The mean difference in slopes is 4.74 in Group 1. This indicates that the rate of change in QoL differs, on average, by 4.74 points per unit of time between any two categories of the education groups. Inequalities are smaller in Group 2 (Mean Difference = 2.88), suggesting a more uniform change over time.

To test if the difference in slopes is statistically significant, we can perform a pairwise comparison of the slopes across groups:

# Calculate the pairwise inequality in the *slopes* of time
estimate_contrasts(
  m,
  contrast = "time",
  by = c("education", "grp"),
  comparison = "inequality_pairwise",
  integer_as_continuous = TRUE
)
#> Marginal Inequality Analysis
#> 
#> Parameter         | Mean Difference (CI) |     p
#> ------------------------------------------------
#> Group 1 - Group 2 |   1.86 (-4.82, 8.53) | 0.585
#> 
#> Variable predicted: QoL
#> Predictors contrasted: time
#> p-values are uncorrected.

As we see, the difference in average slopes (i.e. we have a pairwise comparison of absolute inequalities of trends or slopes) is not statistically significant.

Is the gap widening or narrowing?

Inequalities are calculated by means of absolute differences. This means, while we can see whether the change is stronger or weaker across groups, we cannot directly see if the gap is widening or narrowing, because the absolute difference is always positive. To determine whether the gap is widening or narrowing, we can look at the slopes of the education variable across time using estimate_slopes().

7. Conclusion

The modelbased package offers a powerful and intuitive way to move beyond simple pairwise comparisons and summarize the holistic effect of categorical variables. By quantifying absolute and relative inequalities, researchers can:

  • Obtain a single, interpretable effect size for a nominal or ordinal predictor.
  • Formally test whether this overall effect is statistically significant.
  • Compare the magnitude of inequality across different groups, models, or over time.

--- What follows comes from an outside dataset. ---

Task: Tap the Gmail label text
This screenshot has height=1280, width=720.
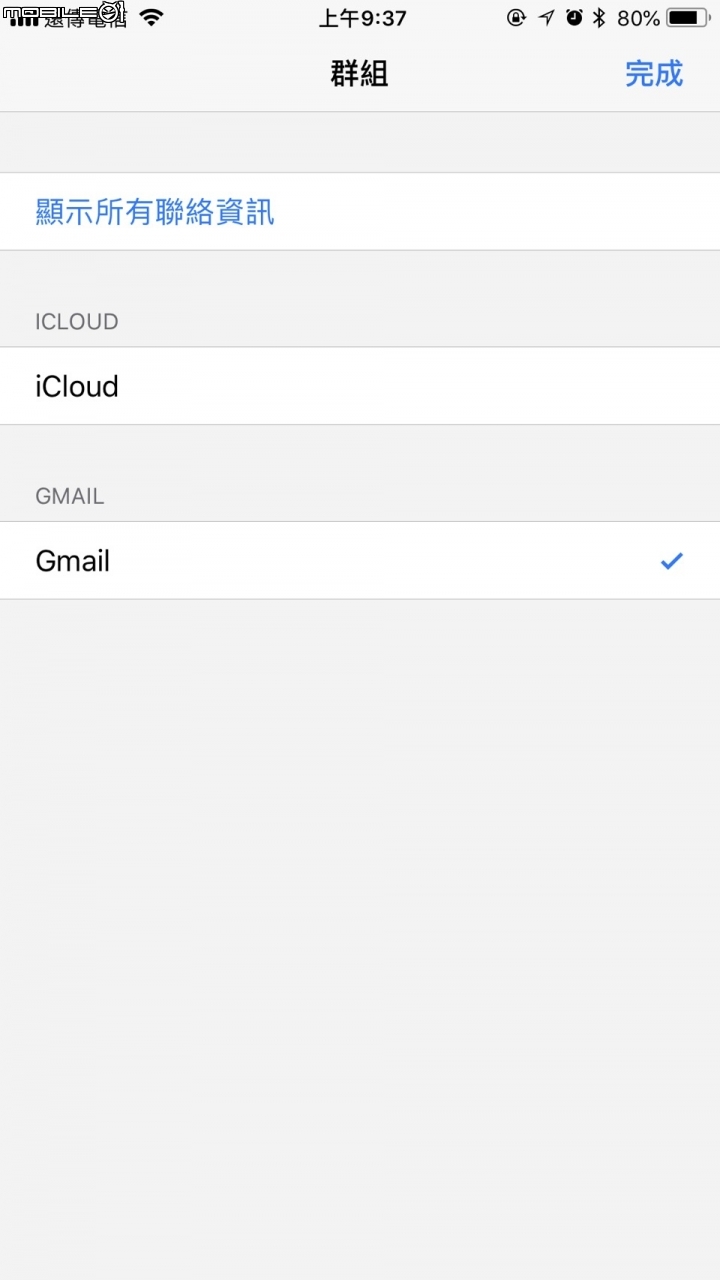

This approach aligns statistical practice with the theoretical concept of group-based disparities, providing a clearer and more comprehensive understanding of how social categories shape outcomes.

Formula interface

The modelbased package also allows you to compute these inequalities using a formula interface for the comparison argument. The following table summarizes the available options for computing inequalities using the estimate_contrasts() function with a formula interface:

String option Formula
"inequality" ~inequality
"inequality_pairwise" inequality ~ pairwise
"inequality_ratio" ratio ~ inequality
"inequality_ratio_pairwise" ratio ~ inequality + pairwise

Grouping variables are usually specified using the by argument. Additionally, these can also be specified in the formula interface, for example, ~inequality | group1 or inequality ~ pairwise | group1 + group2.

References

Mize, T. D., & Han, B. (2025). Inequality and Total Effect Summary Measures for Nominal and Ordinal Variables. Sociological Science, 12, 115-157.